Inizia bene il 2016 per il Gruppo Volkswagen, che registra un incremento di vendite del 3,7% rispetto al medesimo periodo dell’anno scorso ma deve ringraziare soprattutto la Cina e in generale la zona dell’Asia e dell’Oceano Pacifico.

A comunicare i dati lo stesso Gruppo tedesco, che ha registrato per il mese di gennaio 847.800 unità consegnate nel mese di gennaio 3016. Commentando i dati di gennaio, Matthias Müller, CEO del Gruppo Volkswagen, ha dichiarato: “Le Marche hanno registrato un incremento nelle vendite, nonostante gli andamenti nei mercati mondiali siano contrastanti.
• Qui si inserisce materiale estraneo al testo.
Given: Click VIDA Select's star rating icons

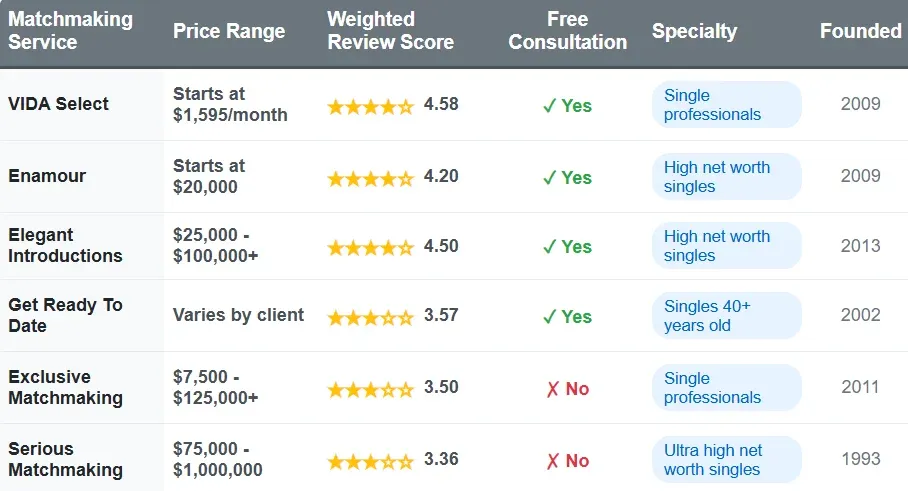Looking at the screenshot, I should tap(370, 105).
La situazione in Brasile e Russia rimane tesa, la Cina sta riprendendo slancio mentre l’Europa è generalmente stabile”.

Molto significativa, infatti, è la situazione asiatica: in Cina il Gruppo Volkswagen ha registrato un’incredibile crescita del 13,9% consegnando più di 400.000 veicoli e facendo segnare un record; mai prima d’ora, in un solo mese, il Gruppo aveva venduto così tanto nel paese asiatico. Un risultato che va a braccetto con quanto comunicato riguardante la vendita generica nella regione Asia-Pacifico, che registra un +12,0%. Numericamente, rimangono i due poli dove il gruppo di marchi tedesco ha venduto di più.

Tra le altre aree e che hanno registrato un incremento di vendita da segnalare l’Europa, che nonostante lo scandalo Dieselgate che ha travolto il Gruppo tedesco a settembre 2015 sembra comunque nutrire ancora ampia fiducia nell’azienda: dai 287.500 veicoli venduti a gennaio 2015, si è passati ora a 292.600, per un +1,8% che si unisce al +2,9% della regione Europa Occidentale. In Germania la situazione è invece pressoché stabile (+0,4%, solo 400 veicoli in più venduti), mentre nel resto del mondo sono stati piazzati 847.800 veicoli (+3,7%).

Le note dolenti, invece, sono quelle relative a Russia, Sudamerica e Nordamerica: in Russia il calo è di quelli veramente consistenti, -29,5%. Quasi 4.000 veicoli in meno, una situazione che preoccupa tutti, non solo il Gruppo Volkswagen, visto che si tratta comunque di un un qualcosa generalizzato.

Negli Stati Uniti, nonostante gli ampi incentivi proposti, il calo è del 7% ma il fatto di essere comunque riusciti a vendere 36.400 vetture è da registrarsi come una piccola conquista. In generale, comunque, il calo in Nordamerica si assesta al 3,4%, con una perdita di circa 2.000 veicoli (61.100 di gennaio 2016 contro i 63.200 di gennaio 2015): anche qui il dato è da intendersi come positivo.

Le consegne in Sudamerica, area in cui il clima economico rimane teso, sono invece diminuite sensibilmente: -32,2%, un dato che raggiunge anche il 38,8% se parliamo del solo mercato brasiliano.

A livello di singoli Marchi, invece, decollano Porsche (+24,2%) e Man (+21,4%), bene anche Scania (+6,1%), Skoda (+5,2%), Audi (+4%) e Volkswagen (+2,8%), invariata Seat (+0,1%). Nessun marchio con segni negativi.